TEXT EXCERPT:

......

Wednesday 27 November 2013

Some STL functions are Simpler Than You Might Think

The STL functions generate and generate_n are quite useful, but when I first used them I thought I must be missing something. It turns out though that these functions, like many in the standard library, are really simple.

The first time I used generate_n was to initialise a vector. I looked at the documentation and quickly found how to achieve this, but sub-consciously I assumed I was only scratching the surface of what it could do. I probably thought that way about all STL functions, and in many cases I would have been right. For an example try stepping into the line:

std::cout << "Hello, world\n";

If you understand everything that happens in the above line of code you're probably someone who gets paid to implement the standard library. The fact that the operator<< is from the std namespace should have you scratching your head until you've read about Name Lookup, more specifically Koenig Lookup.

However, with generate_n, things are much more straight forward. In fact, generate_n is most easily understood, and in my case demystified, by looking at the implementation. Here's the crux of the function from VC++ 2012:

template<class _OutIt,
  class _Diff,
  class _Fn0> inline
  _OutIt _Generate_n(_OutIt _Dest, _Diff _Count, _Fn0 _Func)
  {
  for (; 0 < _Count; --_Count, ++_Dest)
    *_Dest = _Func();
  return (_Dest);
  }


That's as difficult as it gets

The above code is probably as easy to understand as any documentation on generate_n. But, more importantly, when you get this, you understand the function completely. There's nothing else to it, there's no smoke nor mirrors, no __asm__, and it doesn't link to any binaries to do the real work. It's just a small bit of C++ code.

The generate function is similar except it expects two input iterators and the for loop looks like:

for (; _First != _Last; ++_First)

......

DATA SEGMENT:
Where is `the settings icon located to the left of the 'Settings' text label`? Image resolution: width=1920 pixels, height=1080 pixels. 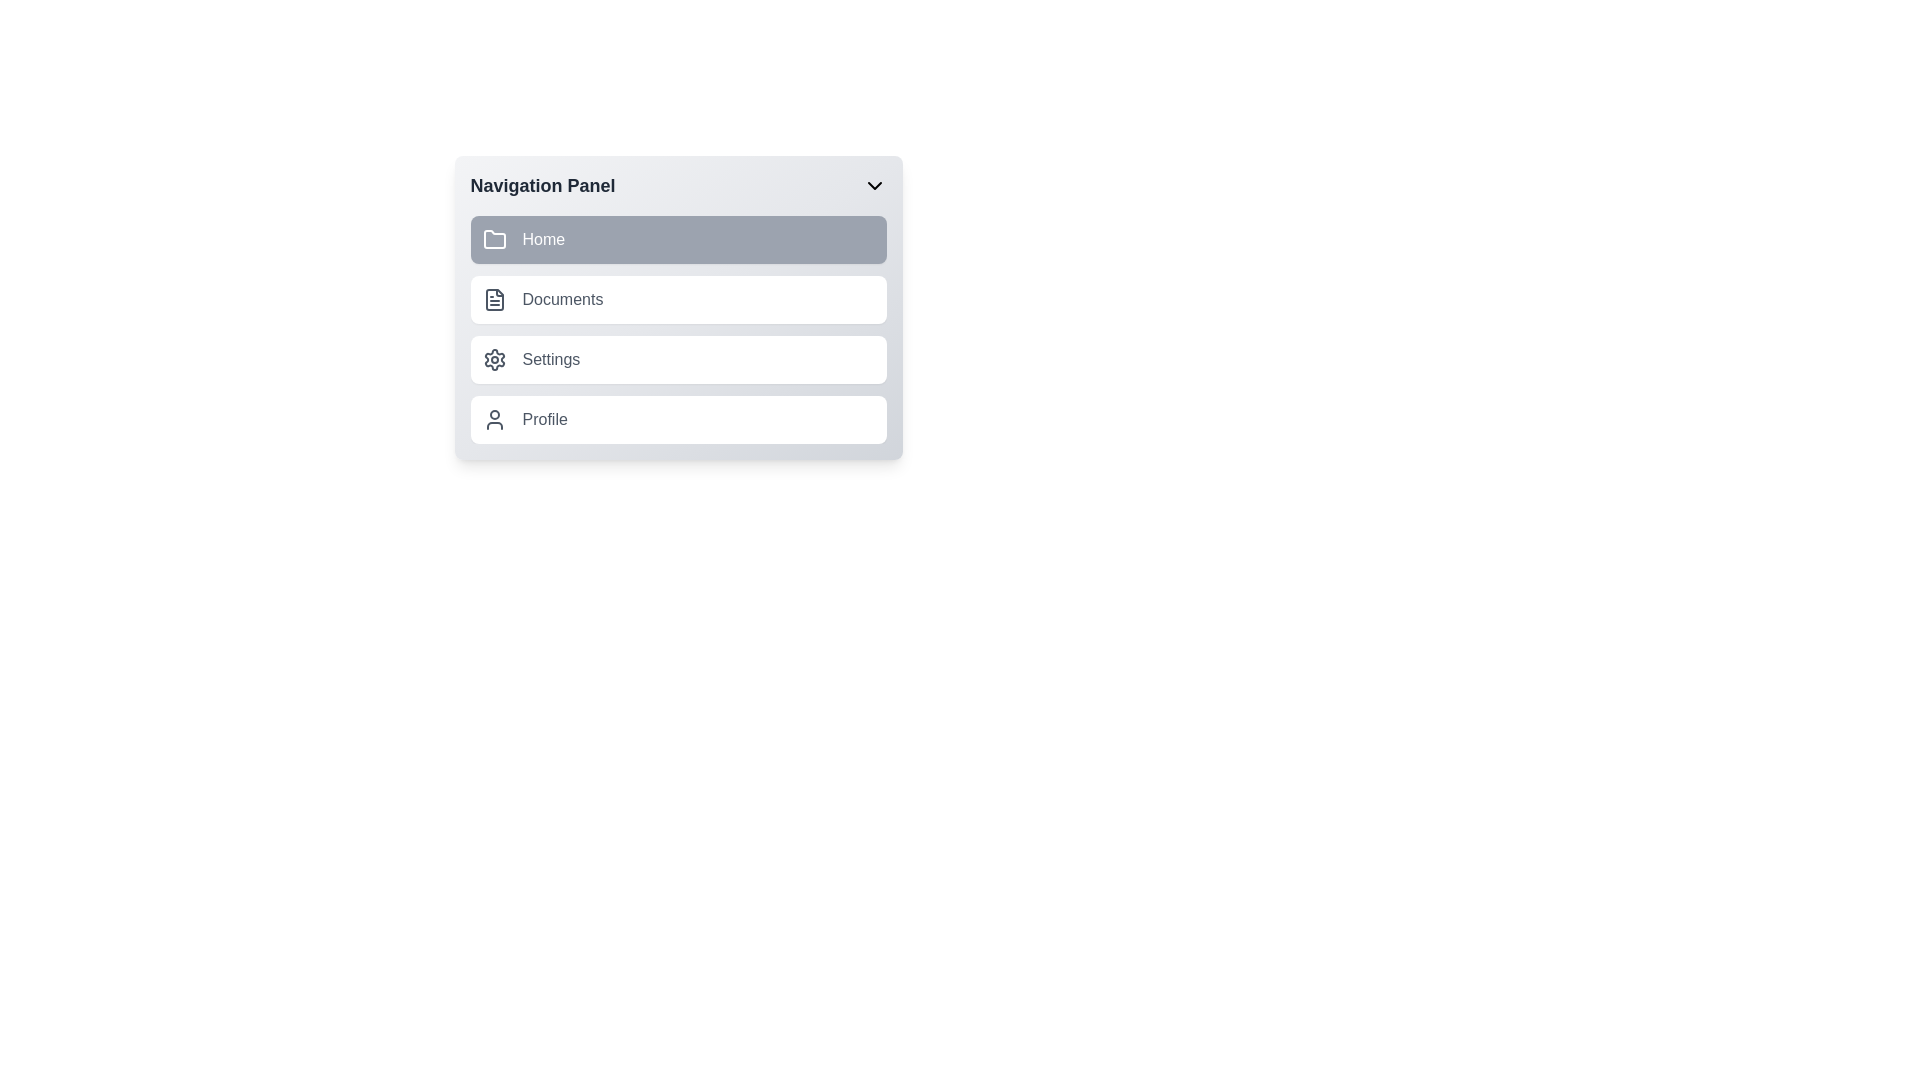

......

TASK LIST:
A - In the STL functions post, list the parameter names that _Generate_n takes in the VC++ 2012 code.
B - Update the STL functions post, starting at "If you understand" and ending at "specifically Koenig Lookup.", so that "Koenig Lookup" becomes "Argument-Dependent Lookup".
You won't need the data above.

SOLUTIONS TO THE EXERCISE:
A - _Dest, _Count, _Func

B -
If you understand everything that happens in the above line of code you're probably someone who gets paid to implement the standard library. The fact that the operator<< is from the std namespace should have you scratching your head until you've read about Name Lookup, more specifically Argument-Dependent Lookup.